Gün Zileli, “Özeleştiri verilse de önemli değil. Bu bir tarzdır. Bugün de devam etmektedir. Vazgeçemezler. Yalandan “özeleştiri”lerle geçiştirmek mümkün değildir” yazabiliyor.
Galiba bu defa kendisine katılıyorum. ‘Bu bir tarzdır’ ve bu tarzın baş mimarlarından biri Gün Zileli’dir. 4 ciltlik yalandan ‘özeleştiri’ vermiştir ama baş mimarlarından olduğu bir tarzı aynen devam ettirmektedir.
Zira kendisi “bu konuda özeleştiri yapıldığını hatırlamıyorum” yazmıştır. Kendisine özeleştirinin yapılmış olduğunu hatırlattığımda ise buna “yalandan özeleştiri” diye yanıt vermiştir. Bu tipik Aydınlıkçı tarzıdır. Eski çömezleri, (Doğu hariç tüm isimler Zileli’nin çömezi sayılır madem ikinci adamdır) onun yerleştirilmesinde büyük katkı sahibi olduğu (ve anladığımız kadarıyla halen devam ettirdiği) tarzı izliyor diye aynı tarzla onları eleştirmek de Gün Zileli tarzıdır.
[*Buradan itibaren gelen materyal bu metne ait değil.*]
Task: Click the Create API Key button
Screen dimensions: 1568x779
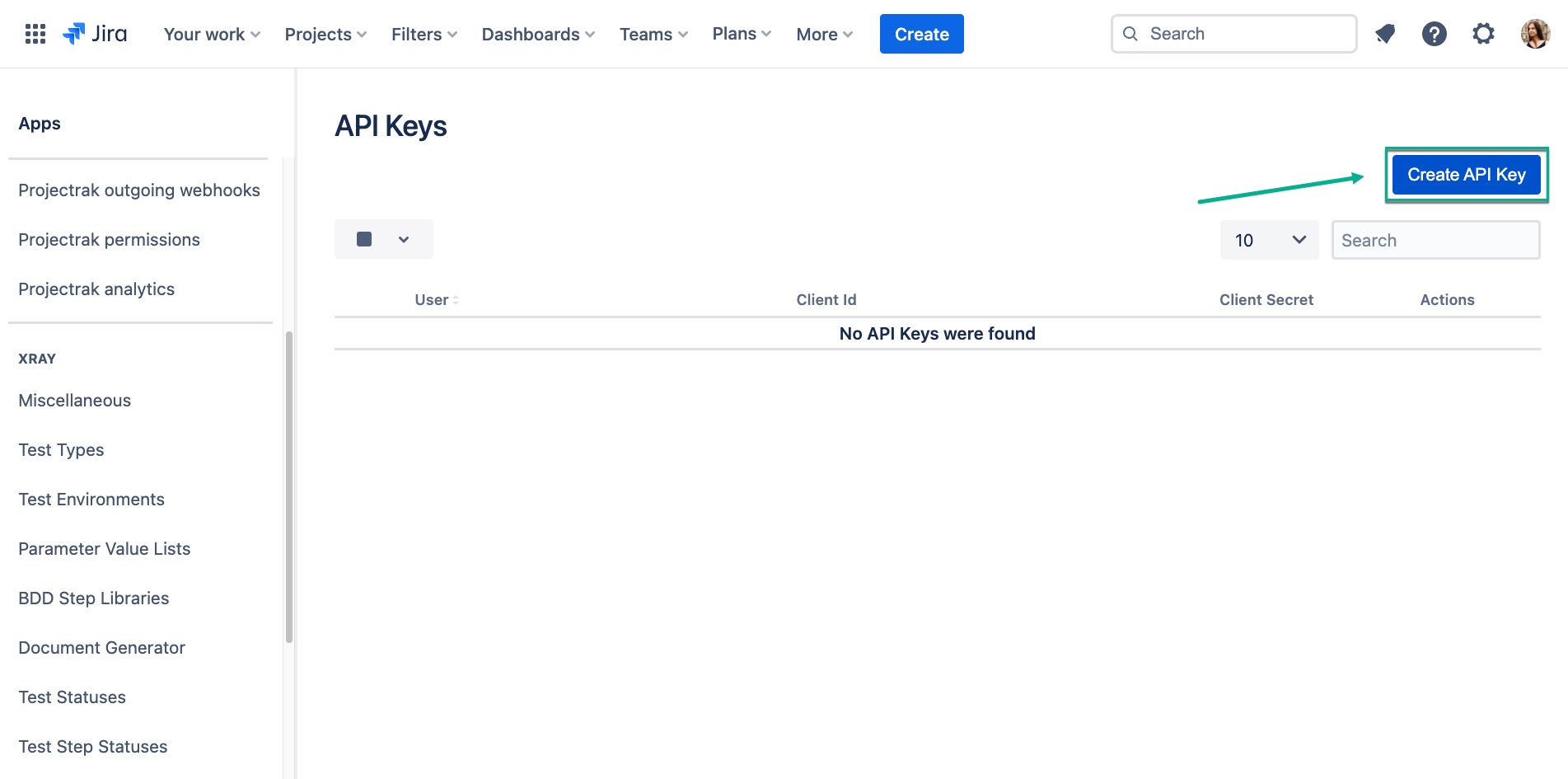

Ahmet Altan’dan bahsetmişken… Ergin Yıldızoğlu bugünkü yazısında, AKP diktatörlüğünü salt “Erdoğan otoriteryenizmine” indirgeyen liberalleri ele almış:
http://www.sendika.org/yazi.php?yazi_no=49813
Ahmet Altan gibilerinin ne AKP’yle, ne ABD-İsrail emperyalizmiyle, ne de kapitalizmle bir derdi vardır. Bu gibi adamlardan “muhalif” yaratmaya çalışmak beyhude bir çabadır. Onların tek derdi “RTE gitsin, Abdullah Gül kalsın!” şeklinde özetlenebilir. ABD’nin, İsrail’in, TÜSİAD’ın, Yeni-CHP’nin ve Fethullahçıların politikalarının şu anki ortak keseni budur; ABD-İsrail dışında başka emperyalist odaklarla da bağ kurmaya çalışan RTE’nin ayağını kaydırma girişimidir; bu saflaşmada (veya herhangi bir başka düzen içi saflaşmada) taraf tutmamamız gerekir.